### EXERCISE DIRECTIONS
Leaving out the pictures, print exactly the lines from the one holding "You are a computer-use agent. Screen" to the last line of the entries below, both included, and nothing more.

Stored items
::::
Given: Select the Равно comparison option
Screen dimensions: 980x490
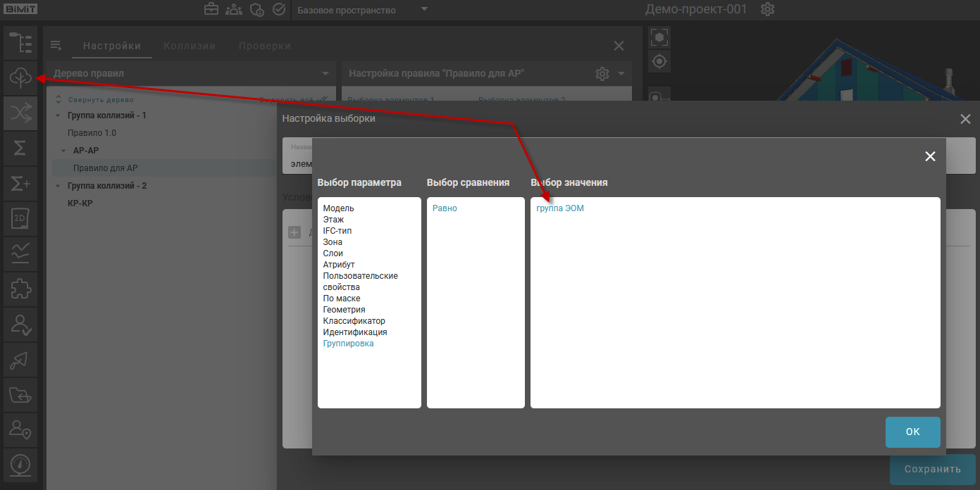Looking at the screenshot, I should point(445,208).
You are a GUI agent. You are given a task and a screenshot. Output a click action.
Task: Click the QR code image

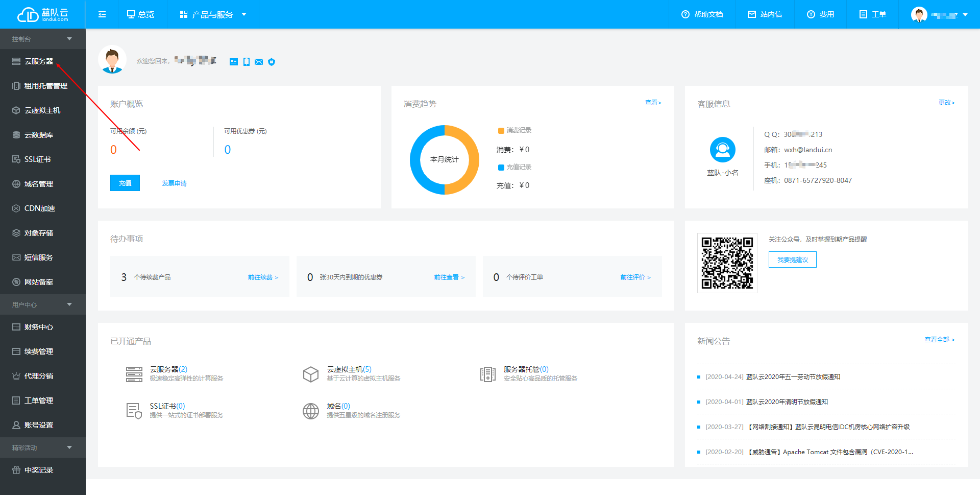pyautogui.click(x=727, y=263)
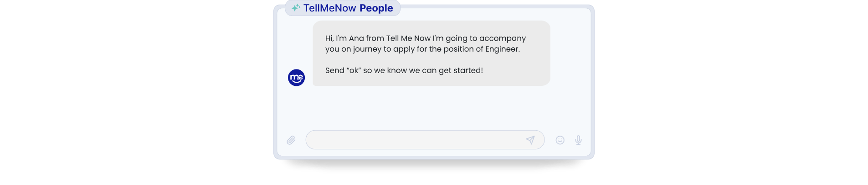
Task: Open the emoji picker smiley icon
Action: click(560, 140)
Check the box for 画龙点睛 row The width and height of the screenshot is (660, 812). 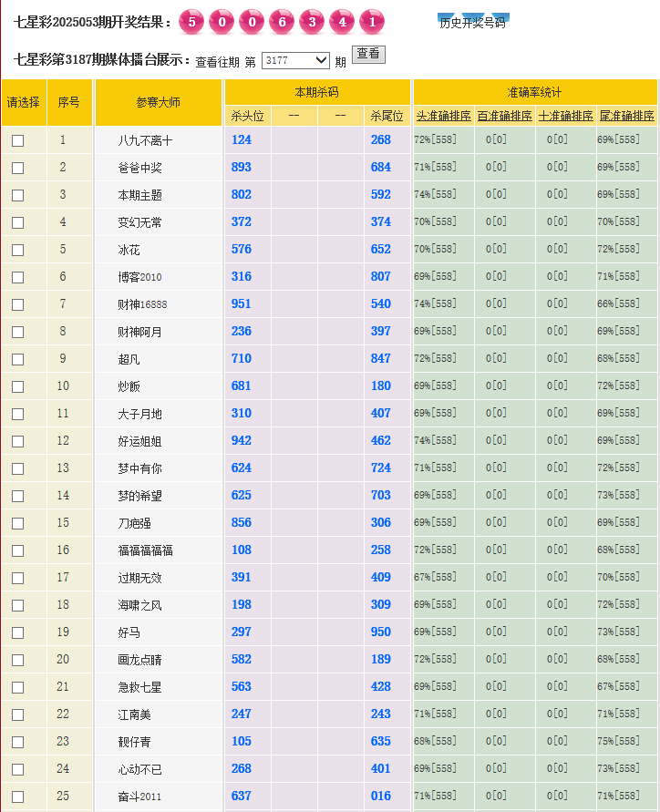click(x=17, y=660)
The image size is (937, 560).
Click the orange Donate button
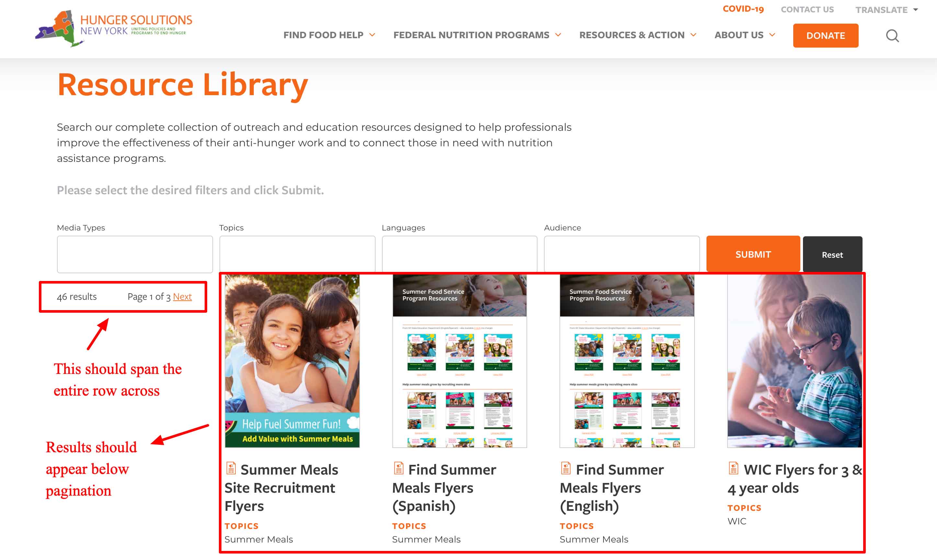pyautogui.click(x=825, y=35)
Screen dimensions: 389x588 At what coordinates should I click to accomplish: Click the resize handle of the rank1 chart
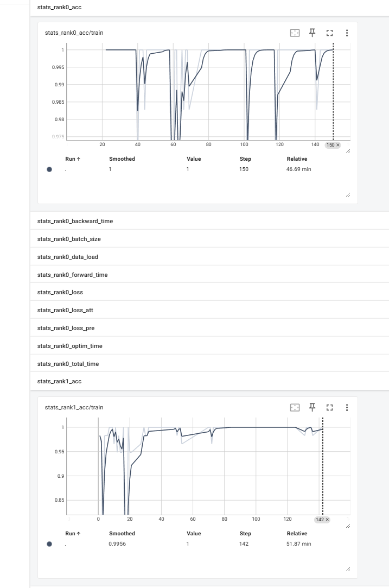point(348,526)

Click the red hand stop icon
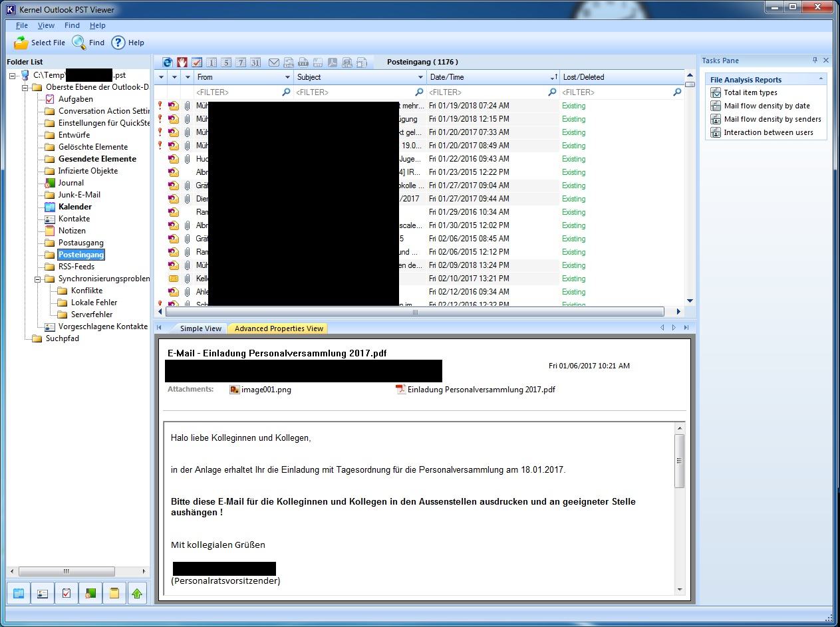[x=182, y=63]
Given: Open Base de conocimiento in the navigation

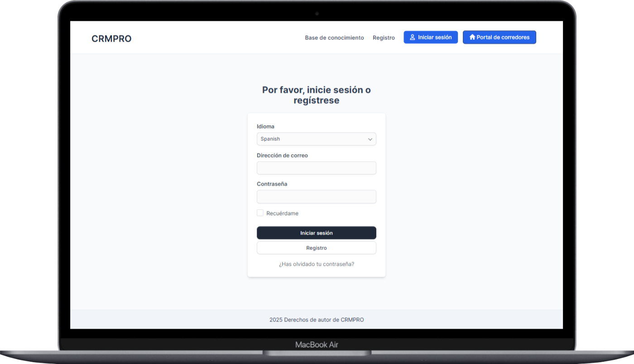Looking at the screenshot, I should coord(334,38).
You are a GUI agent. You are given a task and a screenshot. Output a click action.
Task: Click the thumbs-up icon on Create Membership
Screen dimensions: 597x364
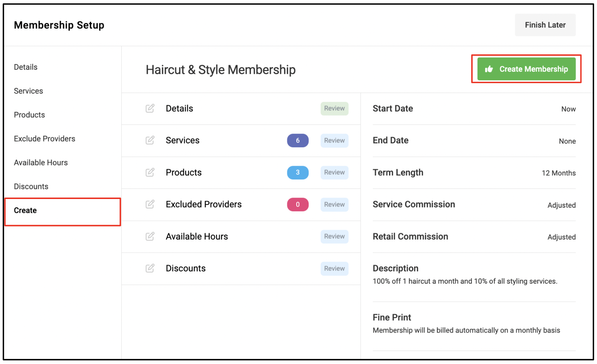489,69
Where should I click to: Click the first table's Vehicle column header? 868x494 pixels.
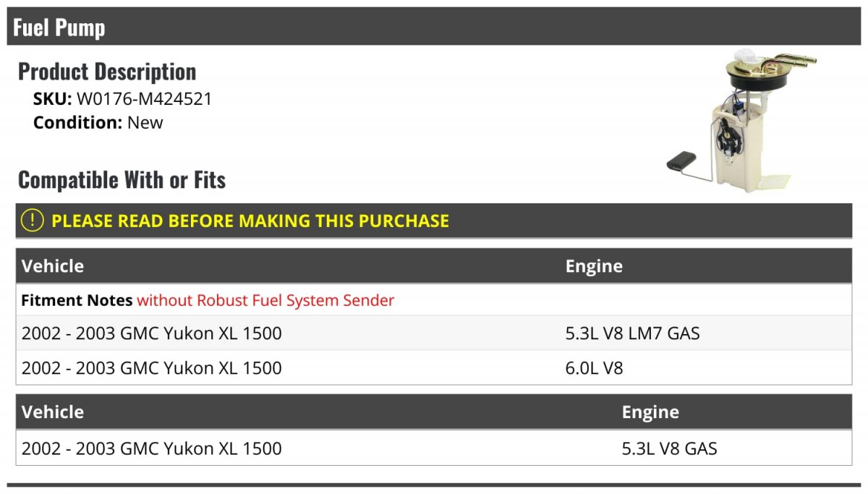click(53, 266)
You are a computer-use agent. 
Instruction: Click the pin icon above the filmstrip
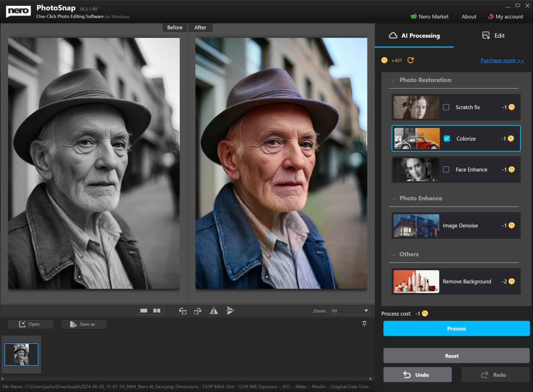(364, 324)
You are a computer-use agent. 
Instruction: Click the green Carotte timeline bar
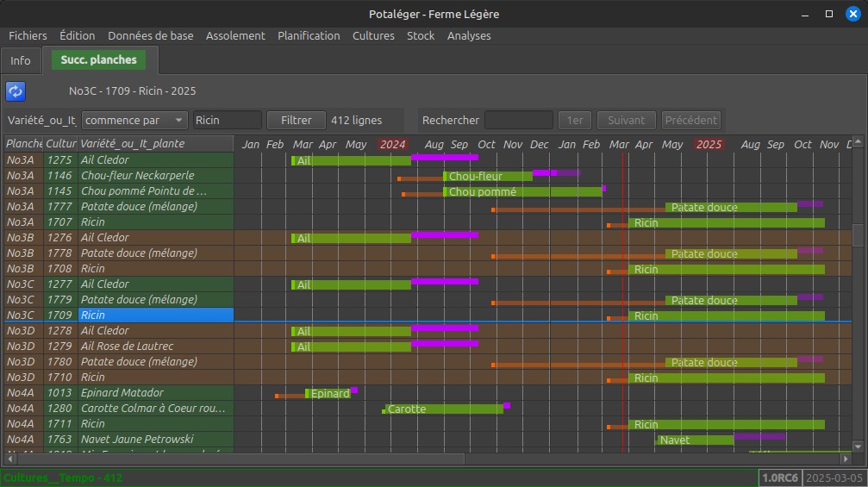pos(443,409)
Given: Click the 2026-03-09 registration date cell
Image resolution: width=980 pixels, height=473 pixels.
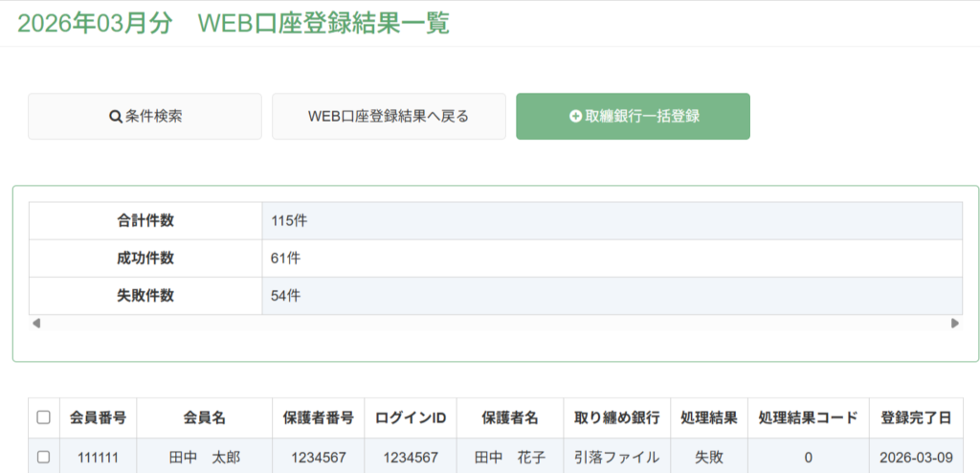Looking at the screenshot, I should tap(916, 458).
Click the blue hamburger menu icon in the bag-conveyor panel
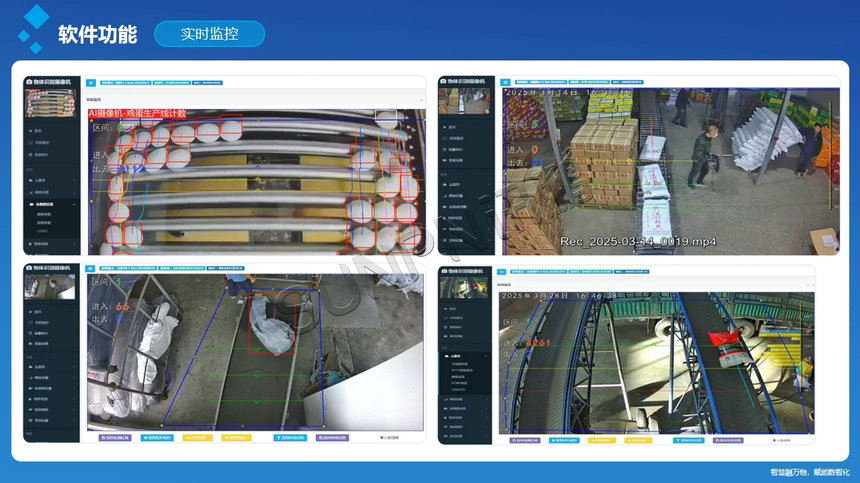This screenshot has height=483, width=860. pos(89,269)
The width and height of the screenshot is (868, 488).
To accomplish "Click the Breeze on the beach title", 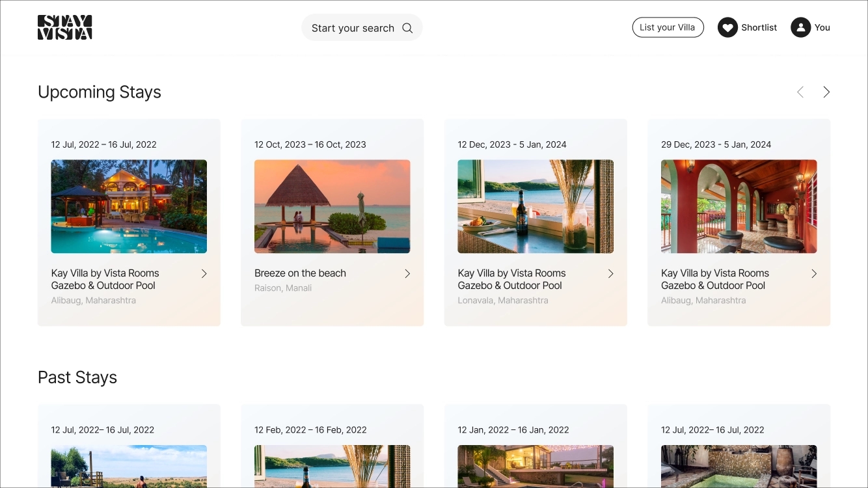I will click(x=300, y=273).
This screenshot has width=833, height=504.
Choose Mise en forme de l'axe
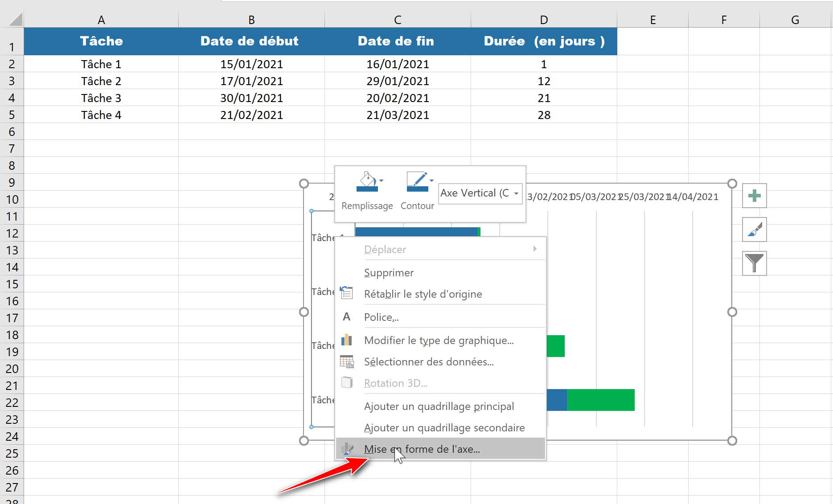422,449
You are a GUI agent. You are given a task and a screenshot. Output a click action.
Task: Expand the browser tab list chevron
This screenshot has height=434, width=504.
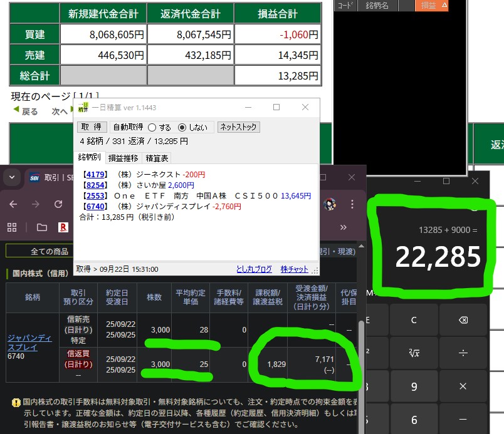[x=11, y=178]
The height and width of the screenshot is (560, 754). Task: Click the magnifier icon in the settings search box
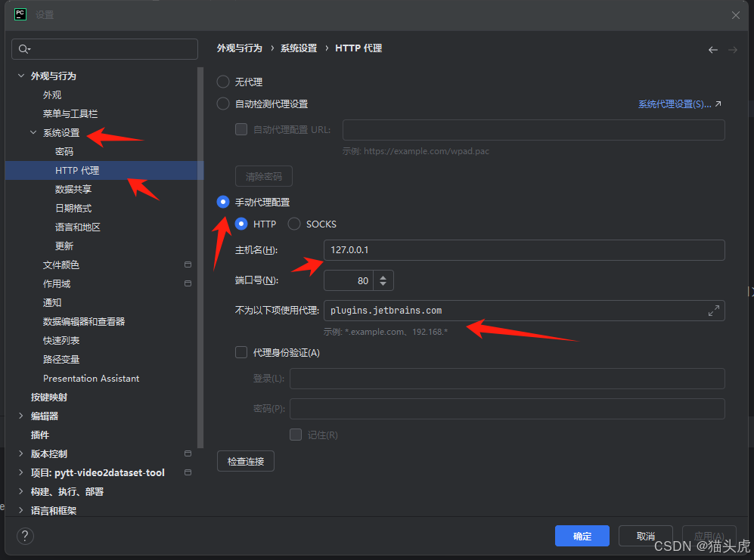coord(23,48)
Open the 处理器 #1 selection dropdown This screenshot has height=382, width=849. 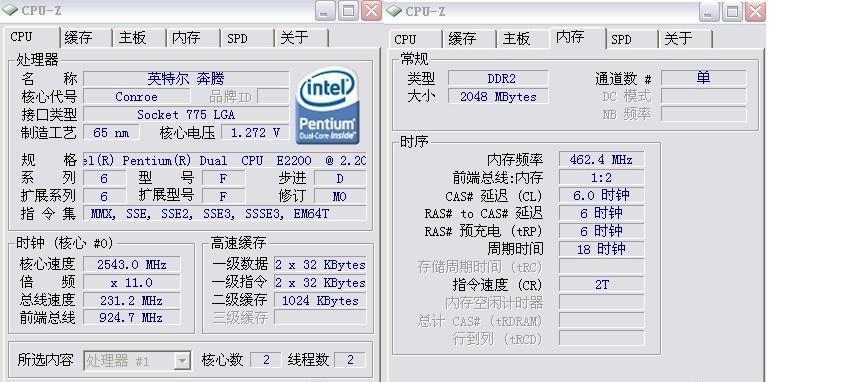pos(182,360)
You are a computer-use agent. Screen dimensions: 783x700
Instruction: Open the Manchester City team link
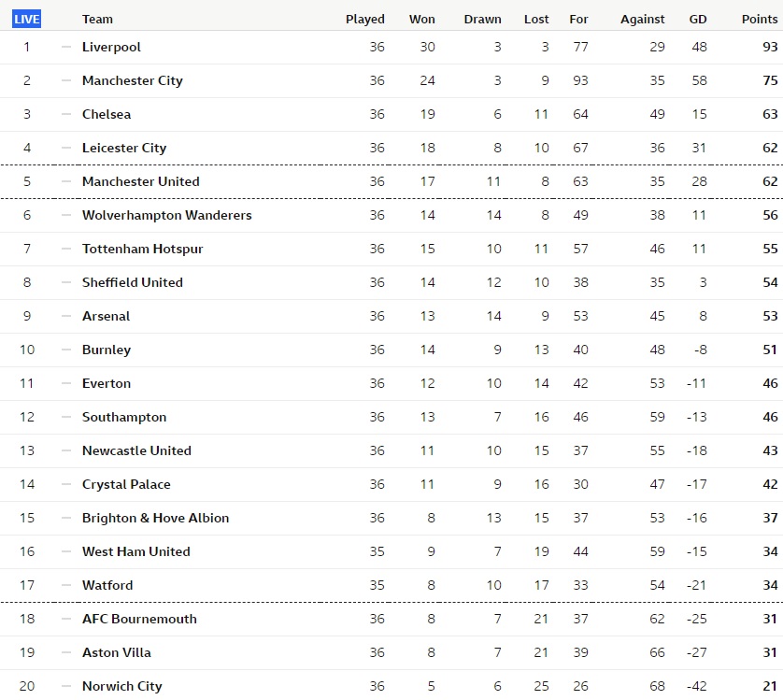tap(133, 80)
::::
### PROBLEM SOLUTION
You are a computer-use agent. Screen dimensions: 783x700
Instruction: Open the Manchester City team link
tap(133, 80)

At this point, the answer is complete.